State how many lines in the records below contain the word "Open". Reply with the number alone.

[Recorded data]
______

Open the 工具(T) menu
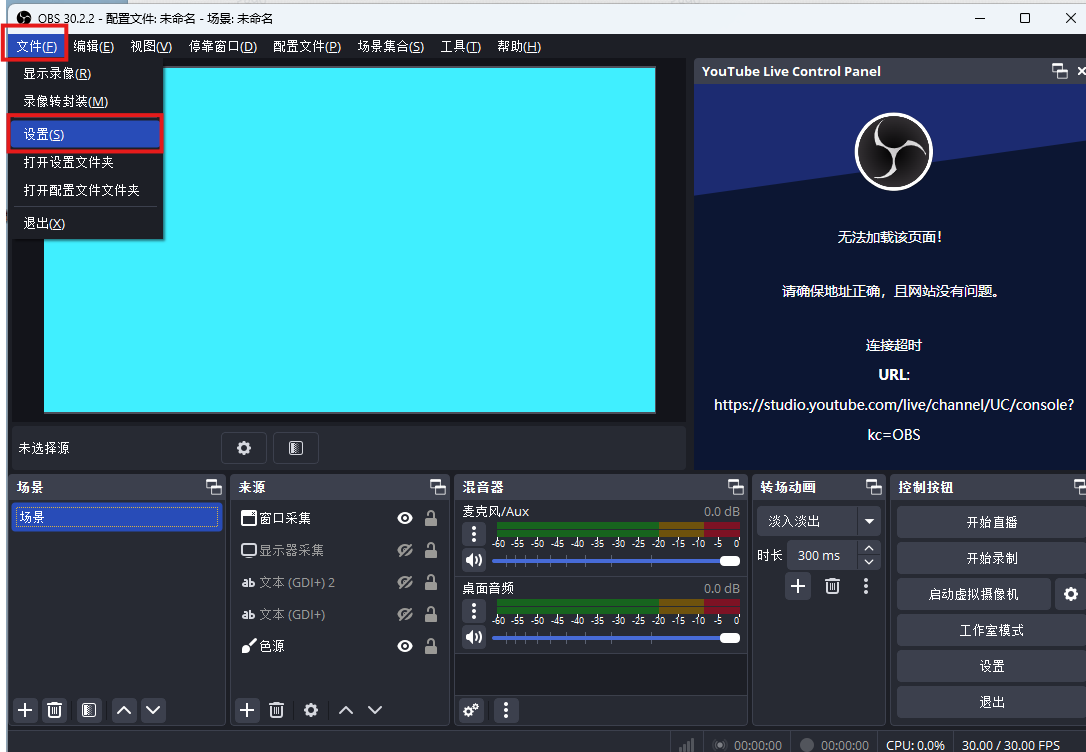The image size is (1086, 752). pyautogui.click(x=460, y=46)
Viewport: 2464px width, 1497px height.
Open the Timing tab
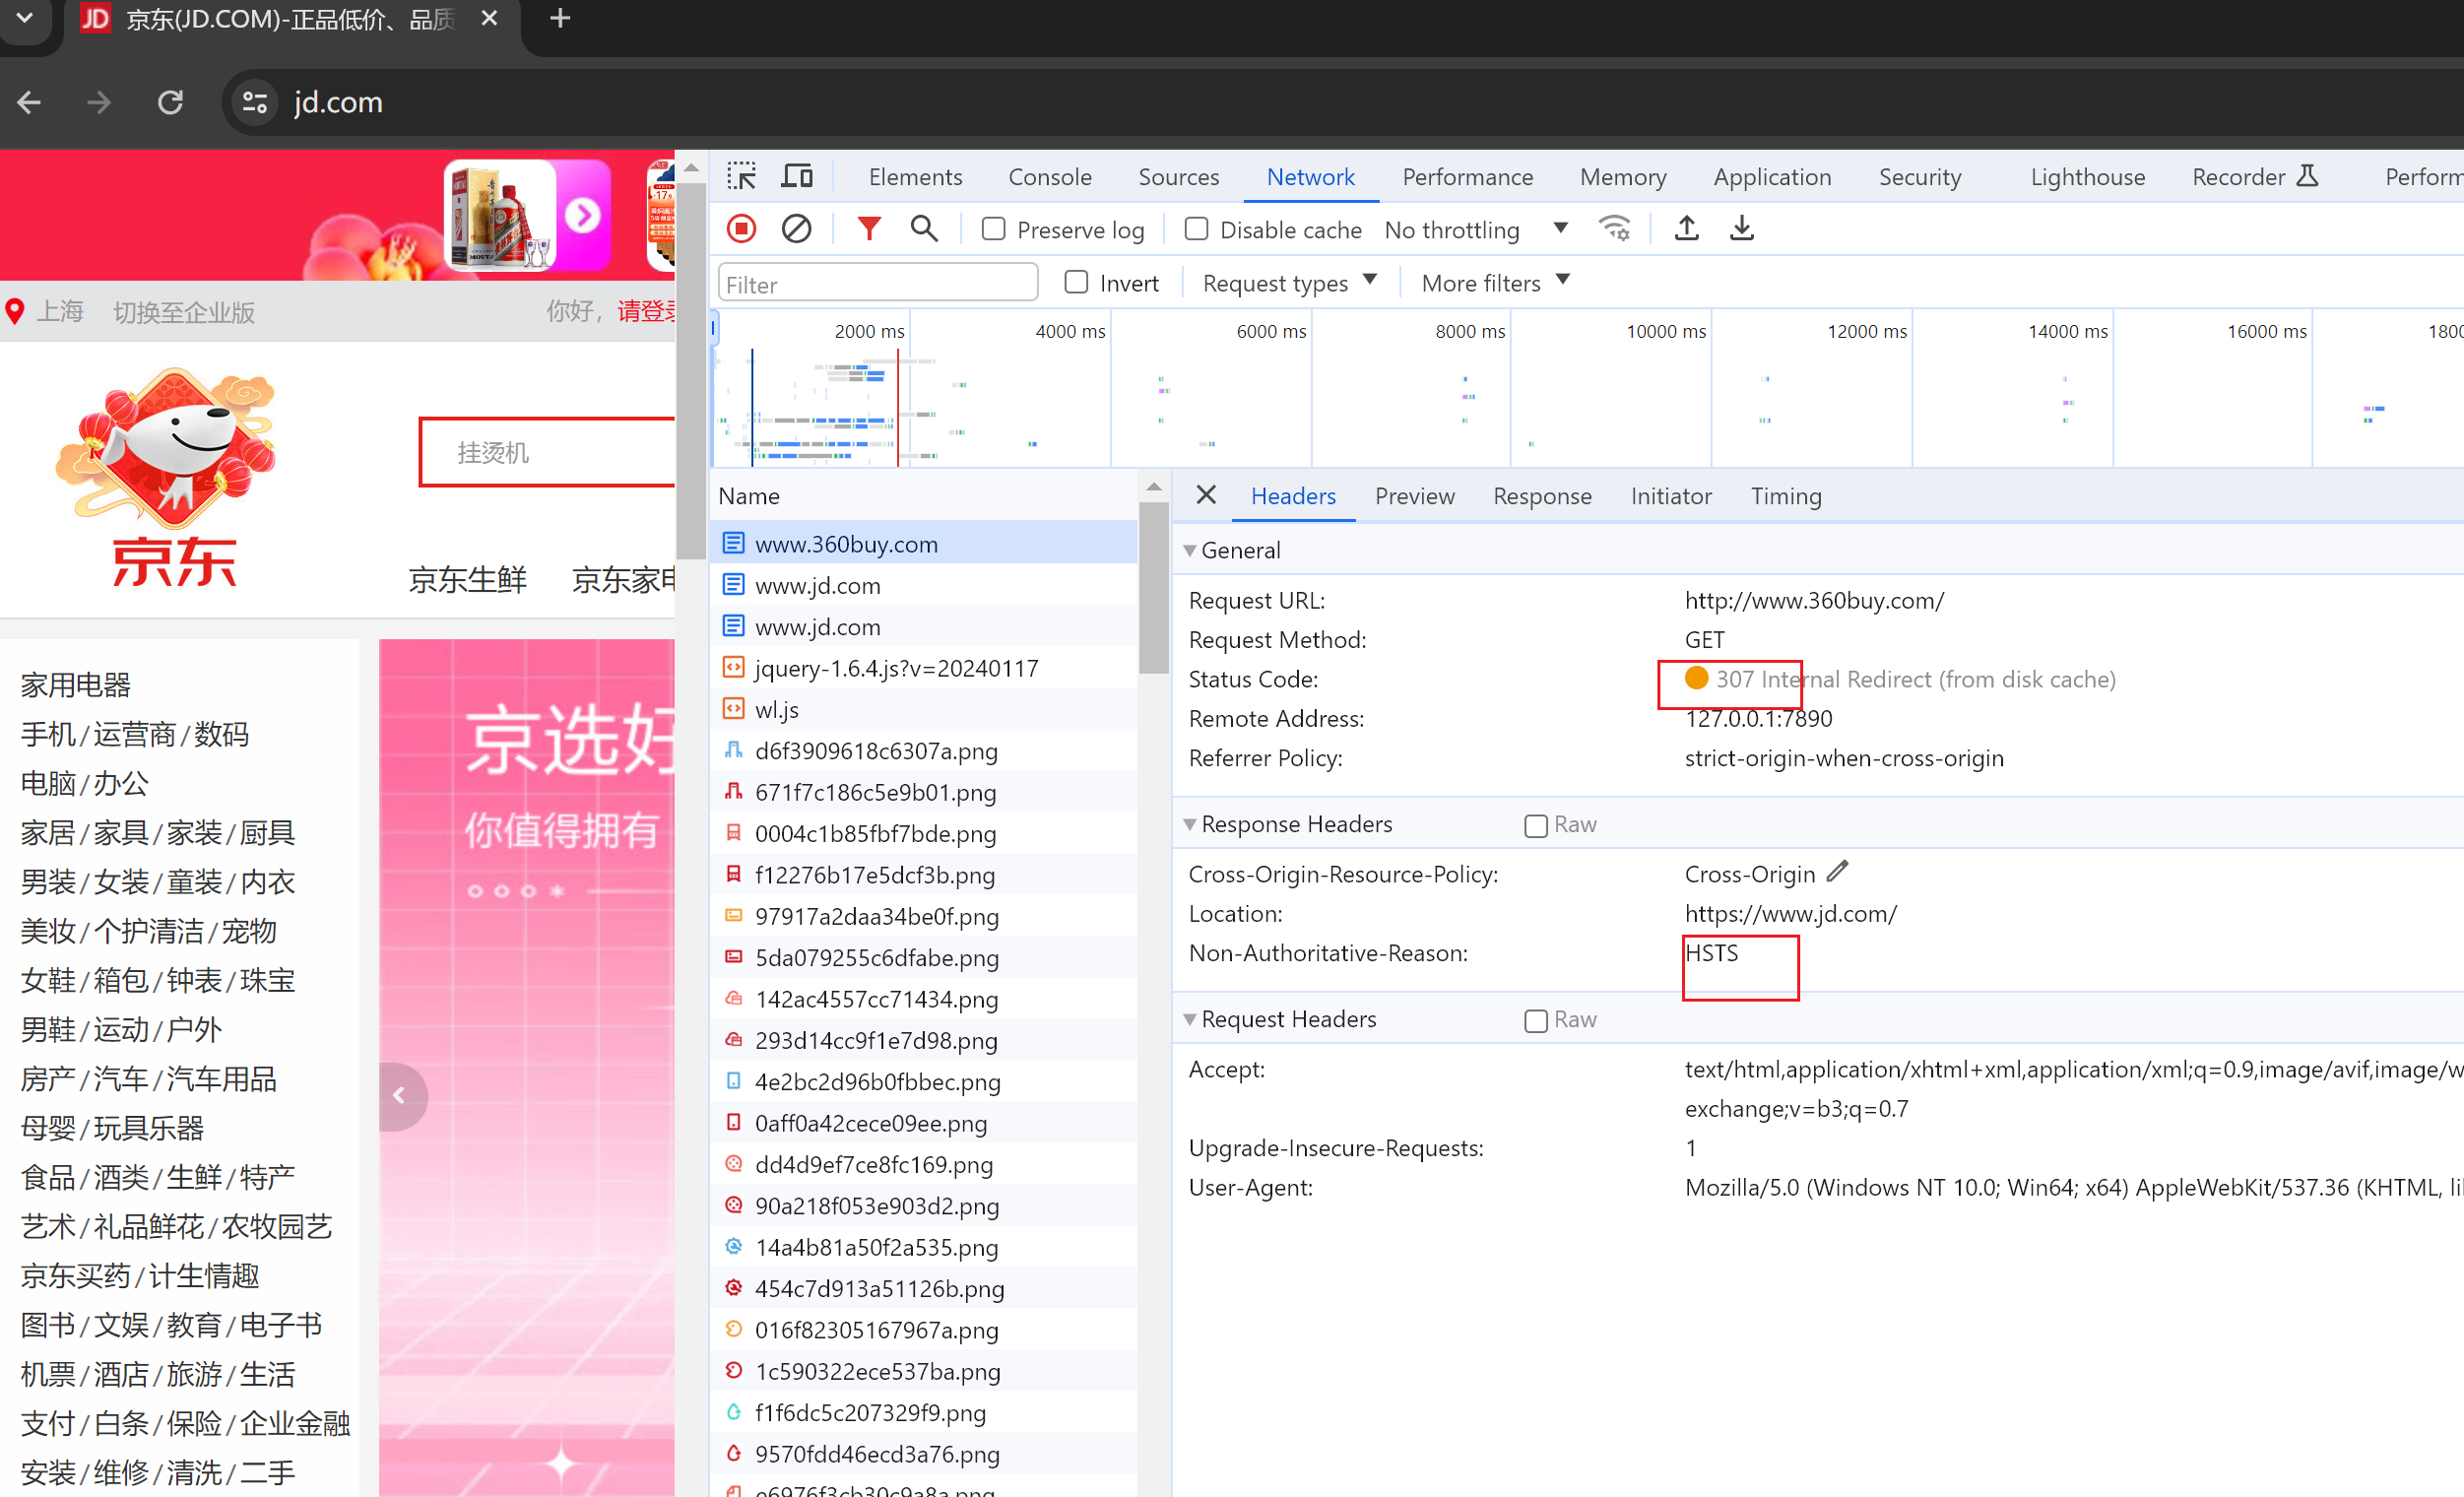(1785, 496)
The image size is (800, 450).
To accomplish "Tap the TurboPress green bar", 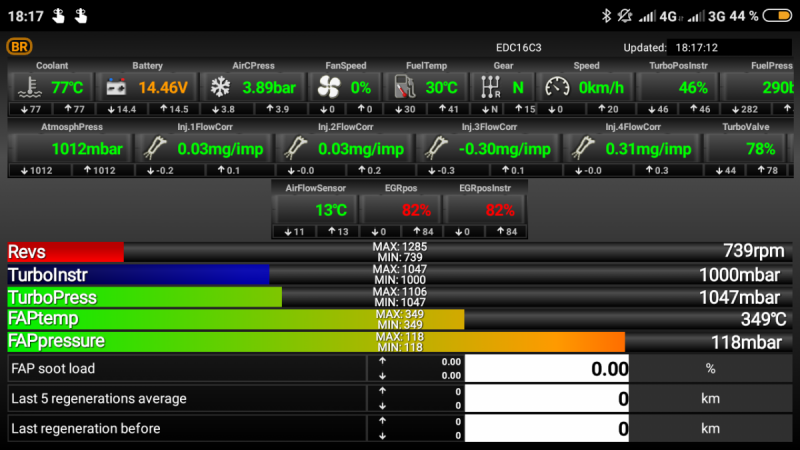I will point(145,297).
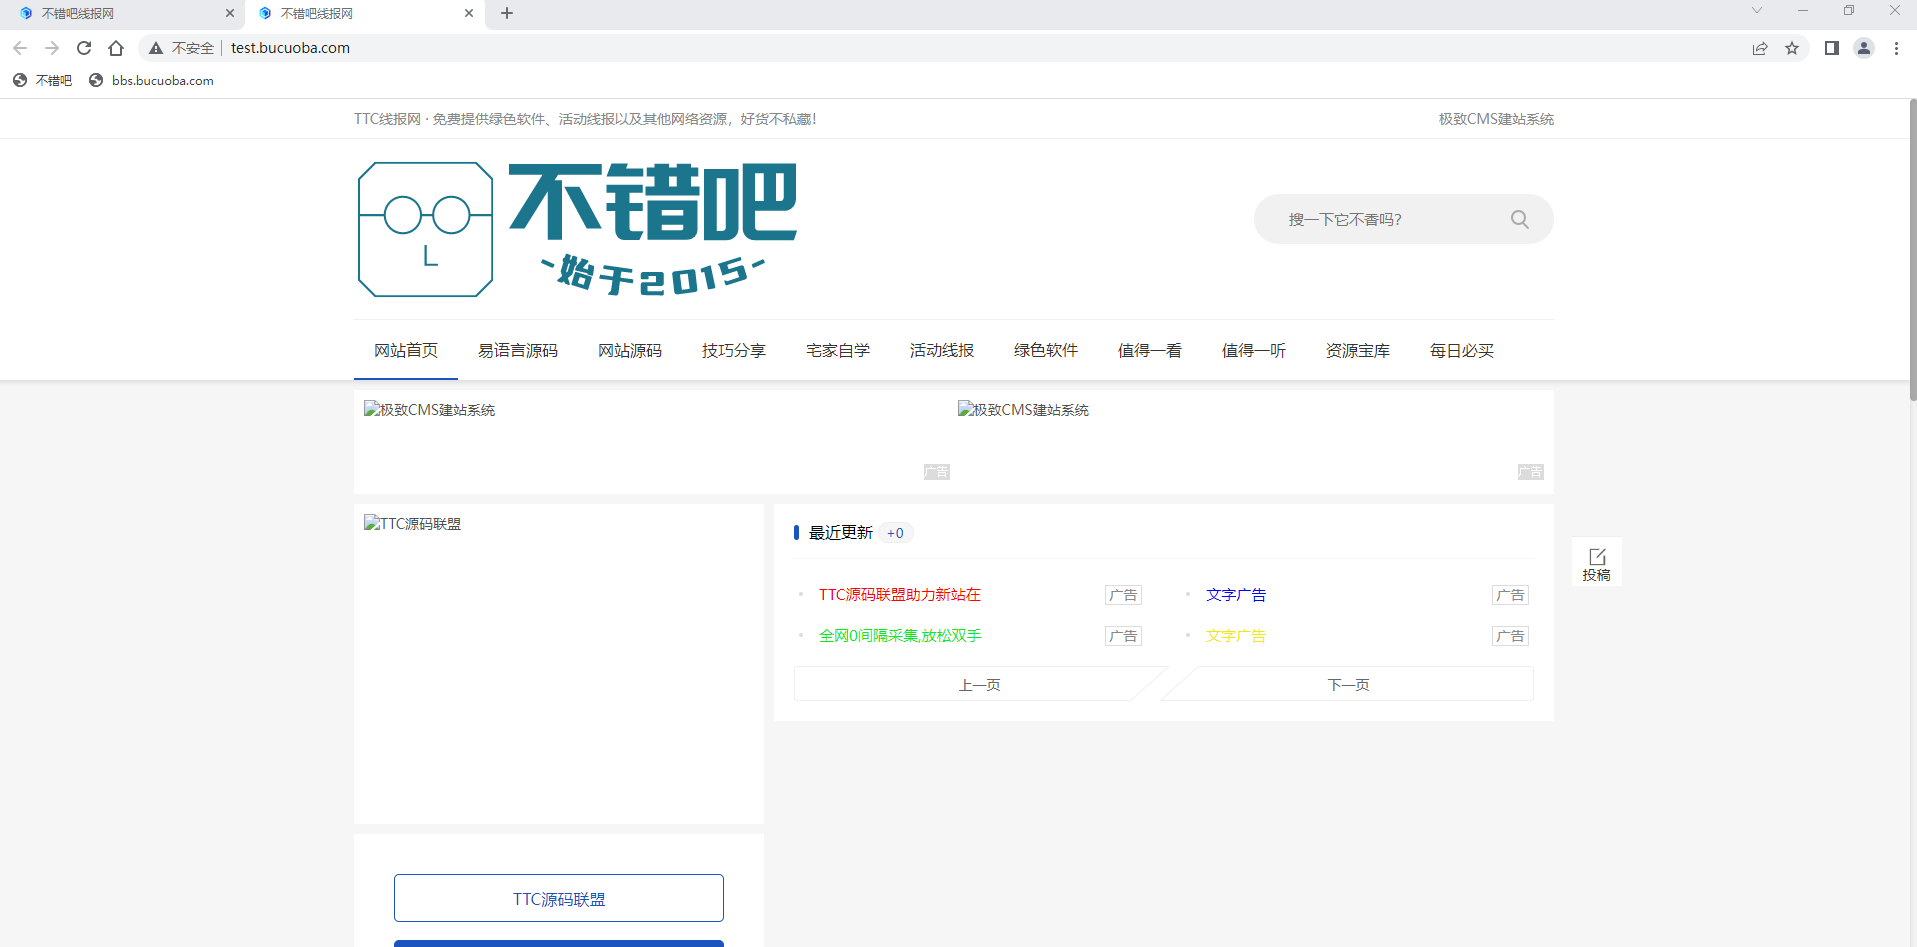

______

**Exercise output:**
2